Results: The mean GQS score was 4.28 out of a maximum of 5 points. Most raters assessed the quality as good (270 of 627 responses; 43.1%) or excellent (260 of 627 responses; 41.5%). The mean FKGL was 15.5, and the mean FRES was 23.4, both of which are considered above the college graduate level. No statistically significant differences were found in the quality and readability of responses provided for questions related to general knowledge, diagnosis, and treatment.

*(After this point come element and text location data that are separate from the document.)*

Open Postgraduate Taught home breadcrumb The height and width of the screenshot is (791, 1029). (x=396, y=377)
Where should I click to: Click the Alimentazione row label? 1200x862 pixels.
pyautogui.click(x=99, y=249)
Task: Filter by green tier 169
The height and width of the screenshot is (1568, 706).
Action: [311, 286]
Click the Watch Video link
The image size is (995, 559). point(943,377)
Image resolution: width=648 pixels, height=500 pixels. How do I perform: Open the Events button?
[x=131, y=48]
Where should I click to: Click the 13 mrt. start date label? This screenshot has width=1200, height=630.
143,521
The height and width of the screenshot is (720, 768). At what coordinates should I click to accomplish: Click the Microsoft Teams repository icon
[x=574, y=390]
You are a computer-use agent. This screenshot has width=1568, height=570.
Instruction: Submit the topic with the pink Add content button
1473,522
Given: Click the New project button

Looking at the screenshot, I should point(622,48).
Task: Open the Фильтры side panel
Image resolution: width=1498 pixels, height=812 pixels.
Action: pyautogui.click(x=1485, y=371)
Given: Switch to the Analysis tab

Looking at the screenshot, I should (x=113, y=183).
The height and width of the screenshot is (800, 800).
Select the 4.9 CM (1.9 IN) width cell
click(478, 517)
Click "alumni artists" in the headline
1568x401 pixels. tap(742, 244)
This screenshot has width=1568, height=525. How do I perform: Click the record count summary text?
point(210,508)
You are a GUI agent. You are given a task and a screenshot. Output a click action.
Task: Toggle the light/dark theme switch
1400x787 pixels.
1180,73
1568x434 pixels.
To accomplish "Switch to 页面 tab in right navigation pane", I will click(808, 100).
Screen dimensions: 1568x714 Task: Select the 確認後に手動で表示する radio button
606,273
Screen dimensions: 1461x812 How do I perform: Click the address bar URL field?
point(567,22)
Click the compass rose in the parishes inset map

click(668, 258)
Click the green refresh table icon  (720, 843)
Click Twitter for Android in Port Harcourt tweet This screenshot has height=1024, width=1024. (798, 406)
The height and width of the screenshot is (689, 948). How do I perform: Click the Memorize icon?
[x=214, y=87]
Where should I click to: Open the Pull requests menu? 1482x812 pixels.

Conclusions: ChatGPT-4 provided high-quality responses to FAQs about KD. However, the primary drawback was the poor readability of these responses. By improving the readability of ChatGPT's output, we can transform it into a valuable information resource for individuals with KD.

Level of evidence: Level IV, Observational study.

查看原文本刊更多论文

针对有关基恩博克病的常见问题，由大型语言模型生成的回答具有较高的准确性，但可读性有限。

背景：本研究旨在评估由大型语言模型生成的有关基恩博克病（KD）常见问题（FAQs）的回答质量和可读性：本研究旨在评估大语言模型生成的有关基恩博克病（KD）的常见问题（FAQs）回答的质量和可读性：选择了 19 个有关 KD 的常见问题，并将问题分为三类：常识、诊断和治疗。使用零点提示法将问题输入到 Chat Generative Pre-trained Transformer 4（ChatGPT4）网页中，并记录回答情况。我们通过即时 WhatsApp 消息单独联系了至少有 5 年经验且英语水平较高的手外科医生，并要求他们对回答进行评估。33 名经验丰富的手外科医生使用全球质量量表 (GQS) 分析了每个回答的质量。可读性采用弗莱什-金凯德等级评分（FKGL）和弗莱什阅读容易程度评分（FRES）进行评估：结果：GQS 平均分为 4.28 分（满分 5 分）。大多数评分者认为质量良好（627 份答卷中的 270 份；43.1%）或优秀（627 份答卷中的 260 份；41.5%）。FKGL 平均值为 15.5，FRES 平均值为 23.4，均高于大学毕业生水平。在常识、诊断和治疗相关问题的回答质量和可读性方面，没有发现明显的统计学差异：结论：ChatGPT-4 为有关 KD 的常见问题提供了高质量的回答。结论：ChatGPT-4 提供了高质量的 KD 常见问题回复，但其主要缺点是回复的可读性较差。通过提高 ChatGPT 输出的可读性，我们可以将其转化为对 KD 患者有价值的信息资源：证据等级：IV 级，观察性研究。

本文章由计算机程序翻译，如有差异，请以英文原文为准。

求助全文

约1分钟内获得全文求助全文

来源期刊

BMC Musculoskeletal Disorders 医学-风湿病学

CiteScore

3.80

自引率

8.70%

发文量

1017

审稿时长

3-6 weeks

期刊介绍： BMC Musculoskeletal Disorders is an open access, peer-reviewed journal that considers articles on all aspects of the prevention, diagnosis and management of musculoskeletal disorders, as well as related molecular genetics, pathophysiology, and epidemiology. The scope of the Journal covers research into rheumatic diseases where the primary focus relates specifically to a component(s) of the musculoskeletal system.